= Task goal =
Please count how many lines of the data include the word "Switch". Give only that number in reply.

[Start of section]

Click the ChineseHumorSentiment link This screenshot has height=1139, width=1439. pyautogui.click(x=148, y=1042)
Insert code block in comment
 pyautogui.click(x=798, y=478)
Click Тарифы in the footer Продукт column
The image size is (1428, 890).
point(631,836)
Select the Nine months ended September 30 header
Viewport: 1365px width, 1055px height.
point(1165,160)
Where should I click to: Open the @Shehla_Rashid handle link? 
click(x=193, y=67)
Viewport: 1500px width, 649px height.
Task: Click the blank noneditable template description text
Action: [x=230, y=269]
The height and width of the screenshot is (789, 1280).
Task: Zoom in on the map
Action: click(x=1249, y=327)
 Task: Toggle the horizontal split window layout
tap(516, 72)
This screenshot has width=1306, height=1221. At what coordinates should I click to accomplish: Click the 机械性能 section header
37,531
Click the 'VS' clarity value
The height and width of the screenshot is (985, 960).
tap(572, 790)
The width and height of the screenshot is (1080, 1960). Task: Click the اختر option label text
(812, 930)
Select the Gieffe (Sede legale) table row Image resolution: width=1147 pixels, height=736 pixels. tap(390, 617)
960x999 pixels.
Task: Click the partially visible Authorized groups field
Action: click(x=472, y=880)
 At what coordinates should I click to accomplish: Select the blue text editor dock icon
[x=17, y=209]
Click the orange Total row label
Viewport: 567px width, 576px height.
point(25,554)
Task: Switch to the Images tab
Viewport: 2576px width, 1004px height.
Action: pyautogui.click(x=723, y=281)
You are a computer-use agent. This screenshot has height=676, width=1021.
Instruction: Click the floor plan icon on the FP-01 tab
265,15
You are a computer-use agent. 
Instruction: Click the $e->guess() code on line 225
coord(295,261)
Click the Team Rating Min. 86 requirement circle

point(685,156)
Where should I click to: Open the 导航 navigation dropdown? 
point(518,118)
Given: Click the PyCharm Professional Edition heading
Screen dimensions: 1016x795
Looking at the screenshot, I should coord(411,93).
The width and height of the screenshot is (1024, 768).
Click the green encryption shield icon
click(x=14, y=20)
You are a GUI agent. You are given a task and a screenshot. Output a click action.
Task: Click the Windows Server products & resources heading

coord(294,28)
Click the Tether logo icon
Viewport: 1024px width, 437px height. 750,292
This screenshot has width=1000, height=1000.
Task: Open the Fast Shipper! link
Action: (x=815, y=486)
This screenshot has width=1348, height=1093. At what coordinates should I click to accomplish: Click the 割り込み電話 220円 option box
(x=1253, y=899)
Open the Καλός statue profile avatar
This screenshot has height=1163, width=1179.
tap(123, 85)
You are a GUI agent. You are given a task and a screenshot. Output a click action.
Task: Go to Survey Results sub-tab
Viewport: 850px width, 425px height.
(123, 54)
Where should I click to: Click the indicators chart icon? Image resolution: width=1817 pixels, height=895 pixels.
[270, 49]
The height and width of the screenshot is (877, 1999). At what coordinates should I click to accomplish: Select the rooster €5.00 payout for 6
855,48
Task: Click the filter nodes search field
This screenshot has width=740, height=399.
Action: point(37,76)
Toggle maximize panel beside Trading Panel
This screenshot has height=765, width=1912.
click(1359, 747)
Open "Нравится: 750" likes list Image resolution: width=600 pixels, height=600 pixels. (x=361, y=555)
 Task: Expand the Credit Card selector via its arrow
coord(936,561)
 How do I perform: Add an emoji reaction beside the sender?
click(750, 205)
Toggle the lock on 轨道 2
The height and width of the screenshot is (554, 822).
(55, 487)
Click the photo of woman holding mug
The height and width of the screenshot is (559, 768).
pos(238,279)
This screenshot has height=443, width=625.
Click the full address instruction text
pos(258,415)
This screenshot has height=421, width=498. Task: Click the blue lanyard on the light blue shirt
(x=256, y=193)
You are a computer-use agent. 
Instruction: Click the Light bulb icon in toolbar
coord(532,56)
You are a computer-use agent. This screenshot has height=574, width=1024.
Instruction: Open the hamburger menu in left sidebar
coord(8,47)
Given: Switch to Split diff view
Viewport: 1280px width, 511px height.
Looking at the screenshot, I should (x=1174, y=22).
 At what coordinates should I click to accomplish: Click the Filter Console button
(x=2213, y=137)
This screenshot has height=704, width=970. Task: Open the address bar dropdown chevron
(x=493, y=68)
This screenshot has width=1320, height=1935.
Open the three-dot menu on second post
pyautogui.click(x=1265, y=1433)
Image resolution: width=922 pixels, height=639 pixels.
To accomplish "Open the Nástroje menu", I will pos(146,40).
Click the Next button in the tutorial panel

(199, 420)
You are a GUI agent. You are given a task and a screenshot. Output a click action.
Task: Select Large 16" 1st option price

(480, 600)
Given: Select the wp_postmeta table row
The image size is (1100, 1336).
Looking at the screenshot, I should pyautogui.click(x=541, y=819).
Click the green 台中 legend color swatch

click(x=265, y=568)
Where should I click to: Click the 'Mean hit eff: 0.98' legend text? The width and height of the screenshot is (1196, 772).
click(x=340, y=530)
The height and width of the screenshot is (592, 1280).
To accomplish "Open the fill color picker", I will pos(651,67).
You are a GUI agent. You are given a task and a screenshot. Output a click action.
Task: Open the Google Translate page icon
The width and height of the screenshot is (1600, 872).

[End of section]

= Exercise answer =
2